Naloxone has saved thousands of lives. But can patients be safely discharged from the Emergency Department (ED) just an hour after they receive the medication that curtails drug overdoses? According to the St. Paul’s Early Discharge Rule developed in 2000, that’s how long providers should observe patients after naloxone treatment, so long as their vital signs meet specific criteria and they are ambulatory.
But the rule was never externally validated or assessed in light of the changes that have occurred in recent years with opioid use disorder.
That’s why University at Buffalo researchers conducted the current study, published today in Academic Emergency Medicine, and the first to clinically assess the rule developed at St. Paul’s Hospital in Vancouver.
“The landscape of opioid use disorder has changed dramatically,” said Brian Clemency, DO, lead author on the paper, associate professor of emergency medicine in the Jacobs School of Medicine and Biomedical Sciences at UB and an attending physician specializing in emergency medicine at Erie County Medical Center. He also is a physician with UBMD Emergency Medicine.

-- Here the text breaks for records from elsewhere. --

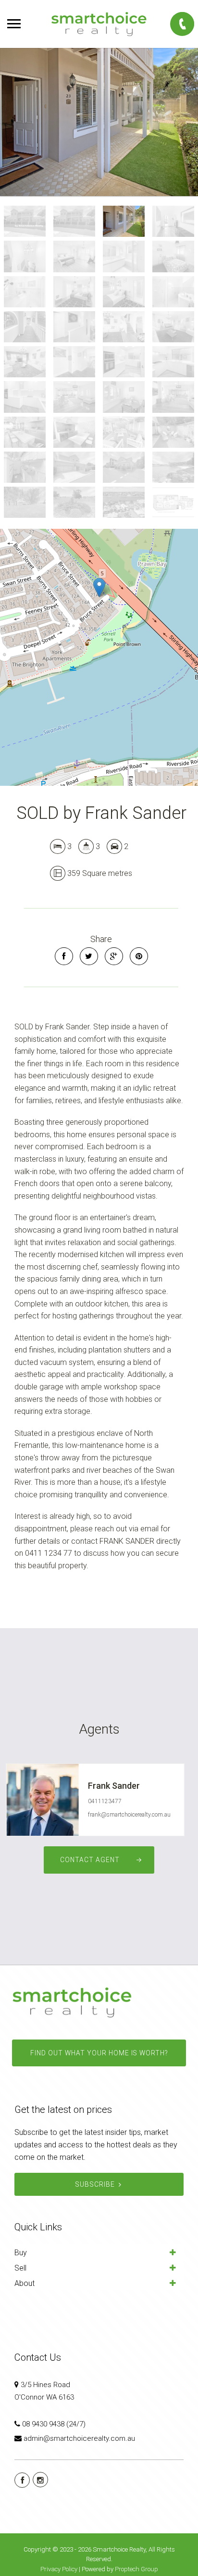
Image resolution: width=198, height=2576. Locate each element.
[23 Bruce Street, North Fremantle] (99, 122)
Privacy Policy (58, 2569)
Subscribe (95, 2184)
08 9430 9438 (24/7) (54, 2424)
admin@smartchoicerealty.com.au (79, 2438)
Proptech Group (136, 2569)
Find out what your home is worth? (99, 2053)
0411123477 (105, 1801)
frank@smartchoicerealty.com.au (129, 1814)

In 2000, he explained, naloxone was almost exclusively administered intravenously by doctors, nurses and paramedics. Today, the medication is far more widely available, including to members of the public, and is often given in the form of a nasal spray. In addition, the use of heroin and synthetic opioids, such as fentanyl and carfentanil, has increased tremendously.
“Recommendations for patient observation after naloxone administration are inconsistent,” said Clemency. “Patients can be observed for six or more hours or they can be immediately discharged with no further evaluation.
“The question is, which of these patients needs to be watched longer?” he asked. “Right now, there isn’t a really good rule. This has wide-ranging negative implications for emergency care and opioid use disorder treatment.
“It is our hope that these findings will lead to a reduction in practice variation and allow for better use of resources in the ED, while ensuring patient safety,” he added.